15 Best Practices for Exception Handling

1) Don't manage business logic with exceptions. Use conditional statements instead. If a control can be done with if-else statement clearly, don't use exceptions because it reduces readability and performance (e.g. null control, divide by zero control).

2) Exception names must be clear and meaningful, stating the causes of exception.

3) Throw exceptions for error conditions while implementing a method. E.g. if you return -1, -2, -3 etc. values instead of FileNotFoundException, that method can not be understand.

4) Catch specific exceptions instead of the top Exception class. This will bring additional performance, readability and more specific exception handling.

5) Null control with conditionals is not an alternative to catching NullPointerException. If a method may return null, control it with if-else statement. If a return may throw NullPointerException, catch it.

6) Try not to re-throw the exception because of the price. Bu if re-throwing had been a must, re-throw the same exception instead of creating a new exception. This will bring additional performance. You may add additional info in each layer to that exception.
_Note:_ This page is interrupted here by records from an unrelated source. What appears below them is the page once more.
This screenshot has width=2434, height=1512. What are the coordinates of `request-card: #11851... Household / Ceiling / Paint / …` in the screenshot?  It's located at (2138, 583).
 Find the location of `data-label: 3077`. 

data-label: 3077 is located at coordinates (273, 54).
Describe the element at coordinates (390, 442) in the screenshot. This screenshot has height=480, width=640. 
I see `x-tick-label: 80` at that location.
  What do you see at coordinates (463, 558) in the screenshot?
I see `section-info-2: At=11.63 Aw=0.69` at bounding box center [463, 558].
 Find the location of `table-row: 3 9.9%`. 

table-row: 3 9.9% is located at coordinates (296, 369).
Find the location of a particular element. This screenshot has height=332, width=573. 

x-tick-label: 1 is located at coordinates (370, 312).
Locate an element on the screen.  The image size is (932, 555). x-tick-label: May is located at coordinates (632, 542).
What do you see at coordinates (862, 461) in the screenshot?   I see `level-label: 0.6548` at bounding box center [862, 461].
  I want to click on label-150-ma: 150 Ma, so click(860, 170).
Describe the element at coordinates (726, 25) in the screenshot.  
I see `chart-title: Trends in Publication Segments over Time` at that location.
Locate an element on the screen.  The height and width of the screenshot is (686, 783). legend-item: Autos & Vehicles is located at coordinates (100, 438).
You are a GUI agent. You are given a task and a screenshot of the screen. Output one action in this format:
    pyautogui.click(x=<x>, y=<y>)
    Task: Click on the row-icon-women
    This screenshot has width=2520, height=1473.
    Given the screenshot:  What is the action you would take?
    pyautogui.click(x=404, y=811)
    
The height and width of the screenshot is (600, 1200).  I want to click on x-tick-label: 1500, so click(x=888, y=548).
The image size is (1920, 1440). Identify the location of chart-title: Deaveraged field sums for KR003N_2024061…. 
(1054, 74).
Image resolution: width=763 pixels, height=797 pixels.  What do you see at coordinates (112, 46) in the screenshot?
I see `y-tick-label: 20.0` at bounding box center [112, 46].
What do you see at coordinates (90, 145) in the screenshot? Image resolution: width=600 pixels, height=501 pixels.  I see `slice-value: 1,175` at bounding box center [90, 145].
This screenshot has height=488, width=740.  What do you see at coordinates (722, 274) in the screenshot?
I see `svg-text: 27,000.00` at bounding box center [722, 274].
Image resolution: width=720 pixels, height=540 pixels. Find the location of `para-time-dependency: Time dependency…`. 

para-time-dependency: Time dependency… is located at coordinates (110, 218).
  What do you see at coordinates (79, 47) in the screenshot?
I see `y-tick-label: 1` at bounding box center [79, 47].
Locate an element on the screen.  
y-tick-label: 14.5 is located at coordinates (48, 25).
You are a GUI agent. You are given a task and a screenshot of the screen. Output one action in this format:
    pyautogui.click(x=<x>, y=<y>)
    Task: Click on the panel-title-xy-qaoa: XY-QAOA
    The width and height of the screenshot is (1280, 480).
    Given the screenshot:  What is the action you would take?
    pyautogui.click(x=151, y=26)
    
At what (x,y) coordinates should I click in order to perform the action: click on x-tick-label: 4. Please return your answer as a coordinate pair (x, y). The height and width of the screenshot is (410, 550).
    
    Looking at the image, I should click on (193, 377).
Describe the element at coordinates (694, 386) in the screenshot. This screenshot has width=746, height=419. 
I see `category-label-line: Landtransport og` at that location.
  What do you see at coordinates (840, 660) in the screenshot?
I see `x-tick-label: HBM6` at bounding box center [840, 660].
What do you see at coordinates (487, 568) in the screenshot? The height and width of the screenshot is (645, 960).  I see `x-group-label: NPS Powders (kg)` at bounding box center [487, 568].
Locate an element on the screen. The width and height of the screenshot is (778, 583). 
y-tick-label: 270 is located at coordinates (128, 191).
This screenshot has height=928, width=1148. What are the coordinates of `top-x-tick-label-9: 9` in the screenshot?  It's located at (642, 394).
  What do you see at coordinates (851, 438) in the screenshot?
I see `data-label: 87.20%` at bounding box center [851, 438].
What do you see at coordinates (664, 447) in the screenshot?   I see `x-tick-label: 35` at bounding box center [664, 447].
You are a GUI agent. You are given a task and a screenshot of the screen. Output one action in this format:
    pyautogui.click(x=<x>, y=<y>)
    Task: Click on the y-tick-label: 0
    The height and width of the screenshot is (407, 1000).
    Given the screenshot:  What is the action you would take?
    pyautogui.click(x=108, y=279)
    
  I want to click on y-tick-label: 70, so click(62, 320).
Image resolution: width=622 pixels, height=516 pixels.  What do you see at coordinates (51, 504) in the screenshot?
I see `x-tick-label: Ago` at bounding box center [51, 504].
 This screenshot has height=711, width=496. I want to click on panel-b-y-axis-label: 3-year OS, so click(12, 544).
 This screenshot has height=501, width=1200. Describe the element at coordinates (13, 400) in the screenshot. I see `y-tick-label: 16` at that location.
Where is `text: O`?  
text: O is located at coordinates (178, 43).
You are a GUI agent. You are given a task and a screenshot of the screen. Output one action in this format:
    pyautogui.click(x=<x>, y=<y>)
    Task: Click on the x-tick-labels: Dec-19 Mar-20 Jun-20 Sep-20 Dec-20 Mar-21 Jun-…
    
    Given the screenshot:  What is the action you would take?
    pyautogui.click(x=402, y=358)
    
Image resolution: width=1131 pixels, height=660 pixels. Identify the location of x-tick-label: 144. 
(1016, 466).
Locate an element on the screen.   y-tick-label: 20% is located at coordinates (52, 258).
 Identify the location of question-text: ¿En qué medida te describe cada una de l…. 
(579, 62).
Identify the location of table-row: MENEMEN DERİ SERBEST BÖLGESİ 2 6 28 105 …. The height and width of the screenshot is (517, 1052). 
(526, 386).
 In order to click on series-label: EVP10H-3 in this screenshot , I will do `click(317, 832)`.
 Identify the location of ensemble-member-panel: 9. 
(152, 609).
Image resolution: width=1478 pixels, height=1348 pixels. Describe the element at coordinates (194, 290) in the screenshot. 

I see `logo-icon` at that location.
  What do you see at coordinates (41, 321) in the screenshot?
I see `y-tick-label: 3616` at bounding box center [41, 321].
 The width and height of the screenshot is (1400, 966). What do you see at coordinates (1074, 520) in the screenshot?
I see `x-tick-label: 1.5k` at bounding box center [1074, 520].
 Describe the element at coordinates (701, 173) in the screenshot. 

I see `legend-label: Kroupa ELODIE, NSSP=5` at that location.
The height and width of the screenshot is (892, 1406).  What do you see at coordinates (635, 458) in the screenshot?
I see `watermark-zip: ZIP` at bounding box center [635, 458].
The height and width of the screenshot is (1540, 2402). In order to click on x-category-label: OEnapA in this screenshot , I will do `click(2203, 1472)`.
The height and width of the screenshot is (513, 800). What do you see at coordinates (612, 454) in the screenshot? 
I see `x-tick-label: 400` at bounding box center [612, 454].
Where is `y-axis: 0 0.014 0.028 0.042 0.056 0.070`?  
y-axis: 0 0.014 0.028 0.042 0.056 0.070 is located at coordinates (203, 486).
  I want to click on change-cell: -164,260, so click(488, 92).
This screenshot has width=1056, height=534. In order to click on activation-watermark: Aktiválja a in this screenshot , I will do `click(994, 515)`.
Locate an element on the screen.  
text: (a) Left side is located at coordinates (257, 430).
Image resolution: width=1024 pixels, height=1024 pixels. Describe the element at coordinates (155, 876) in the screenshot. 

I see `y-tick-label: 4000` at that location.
7) Define your own exception hierarchy by extending current Exception class (e.g. UserException, SystemException and their sub types) and use them. By doing this you can specialize your exceptions and define a reusable module/layer of exceptions.

8) Use types of exceptions clearly. Fatal: System crash states. Error: Lack of requirement. Warn: Not an error but error probability. Info: Info for user. Debug: Info for developer.

9) Don't absorb exceptions with no logging and operation. Ignoring exceptions will save that moment but will create a chaos for maintainability later.

10) Don't log the same exception more than once. This will provide clearness of the exception location.

11) Always clean up resources (opened files etc.) and perform this in "finally" blocks.

12) Exception handling inside a loop is not recommended for most cases. Surround the loop with exception block instead.

13) Granularity is very important. One try block must exist for one basic operation. So don't put hundreds of lines in a try-catch statement.

14) Produce enough documentation for your exceptions (at least JavaDoc).

15) Giving a number/code for each different exception message is a good practice for documentation and faster communication.